Episode 13: Stephanie Wittels Wachs
Horror tropes, Leslie Knopes, mental health gaps, and hard talks
Whew
It strikes me that watching someone deal with addiction is a little like watching a bad scary movie. You see the person making the choice for reasons that make sense to them even though it’s the worst choice they can be making. “What’s that noise down in the basement? I better walk down there very slowly all by myself.” And you’re screaming “No! Nothing good can happen down in that basement!” Or they’re being chased by the killer monster and they run UPstairs.
Get out of the house! Get out of danger! Get in your car and drive far away from Jason or Freddie or opioids or alcohol or gambling!
But they don’t know that because to them, they’re not in a movie. They’re in the world, gravitating to the thing that they find most interesting or the thing that to which they’re most naturally drawn.
They don’t realize they’re a character, after all, and one that is written with certain predispositions.
And you can yell and yell at the screen but they can’t hear you. The movie characters can’t hear you because that’s how movies work. People with addiction can’t hear you because the addiction is louder and more authoritative.
In Stephanie’s case on our most recent episode, the person with addiction was someone who sometimes appeared on screens. Her brother, Harris.

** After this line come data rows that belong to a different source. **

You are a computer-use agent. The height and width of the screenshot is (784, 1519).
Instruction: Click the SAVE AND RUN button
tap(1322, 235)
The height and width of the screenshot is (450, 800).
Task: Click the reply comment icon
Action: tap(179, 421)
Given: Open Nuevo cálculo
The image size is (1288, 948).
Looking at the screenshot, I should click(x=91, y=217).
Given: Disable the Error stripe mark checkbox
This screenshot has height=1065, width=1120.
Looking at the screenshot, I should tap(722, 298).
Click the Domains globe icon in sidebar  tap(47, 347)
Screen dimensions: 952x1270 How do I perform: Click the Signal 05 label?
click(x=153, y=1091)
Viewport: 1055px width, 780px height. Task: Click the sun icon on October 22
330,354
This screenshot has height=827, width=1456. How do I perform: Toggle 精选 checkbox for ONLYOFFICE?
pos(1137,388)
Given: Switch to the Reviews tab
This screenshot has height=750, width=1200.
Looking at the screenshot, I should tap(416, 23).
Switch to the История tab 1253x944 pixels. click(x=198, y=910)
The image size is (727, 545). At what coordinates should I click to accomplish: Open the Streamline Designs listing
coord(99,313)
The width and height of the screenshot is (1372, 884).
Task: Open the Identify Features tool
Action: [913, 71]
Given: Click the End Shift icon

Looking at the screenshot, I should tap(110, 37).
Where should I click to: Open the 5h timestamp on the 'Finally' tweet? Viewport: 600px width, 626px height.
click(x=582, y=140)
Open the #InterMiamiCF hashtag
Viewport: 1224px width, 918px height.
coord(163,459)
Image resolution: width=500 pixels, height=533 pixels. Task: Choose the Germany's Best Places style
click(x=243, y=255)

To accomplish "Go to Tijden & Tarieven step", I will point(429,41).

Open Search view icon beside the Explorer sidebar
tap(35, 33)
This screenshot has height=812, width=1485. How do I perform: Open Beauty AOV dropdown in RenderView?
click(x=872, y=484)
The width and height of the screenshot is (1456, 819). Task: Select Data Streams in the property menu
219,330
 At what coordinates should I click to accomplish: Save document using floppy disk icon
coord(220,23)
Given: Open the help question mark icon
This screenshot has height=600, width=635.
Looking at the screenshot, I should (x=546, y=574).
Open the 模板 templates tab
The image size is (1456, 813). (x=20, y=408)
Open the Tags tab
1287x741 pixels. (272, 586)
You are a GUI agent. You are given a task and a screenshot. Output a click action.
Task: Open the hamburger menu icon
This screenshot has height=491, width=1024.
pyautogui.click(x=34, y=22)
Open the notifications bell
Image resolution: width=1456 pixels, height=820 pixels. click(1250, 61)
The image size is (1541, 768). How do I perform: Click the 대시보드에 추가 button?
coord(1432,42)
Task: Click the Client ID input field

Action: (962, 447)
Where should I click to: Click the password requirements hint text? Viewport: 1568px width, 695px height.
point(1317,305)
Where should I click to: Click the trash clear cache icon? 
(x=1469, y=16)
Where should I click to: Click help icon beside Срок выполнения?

Teletherapy grew, who got to use it maintained access problems
This according to a new article in Time.
Telehealth has indisputably improved mental-health care access—but not to such an extent that it delivers on promises of revolutionizing the mental-health system. The same problems that kept many people—particularly those who are lower-income or of color—from seeking care before the pandemic still exist, even with the expansion of telehealth. As a result, mental-health usage in the U.S. hasn’t changed as drastically as many advocates would have liked.
On Sale
I’m interviewing Anna Sale later today about her book Let’s Talk About Hard Things. It’s a series of essays about rocks, math tests, and titanium. No, it’s about stuff like death, sex, and money, which she also talks about on her podcast Death, Sex & Money. I plan to confront her about not using the Oxford comma in her show title. No, I won’t.
That interview should be coming out next month some time.
I’m kind of nervous for this interview because mental health is also a difficult topic and I talk about it almost constantly. And I wonder if the approach I take (winging it, basically) is the best one. I also know there are some topics that I don’t talk about much at all in public (sex) or talk about it in a never-ending fusillade of jokes because I’m terrified (death). I don’t think the world needs me on those two topics, though. There’s plenty of other folks talking about that.
Anyway, should be fun.
I am soothed by artificial intelligence making new episodes of Friends
I want to watch this now please and it will happen if you vote for me for president.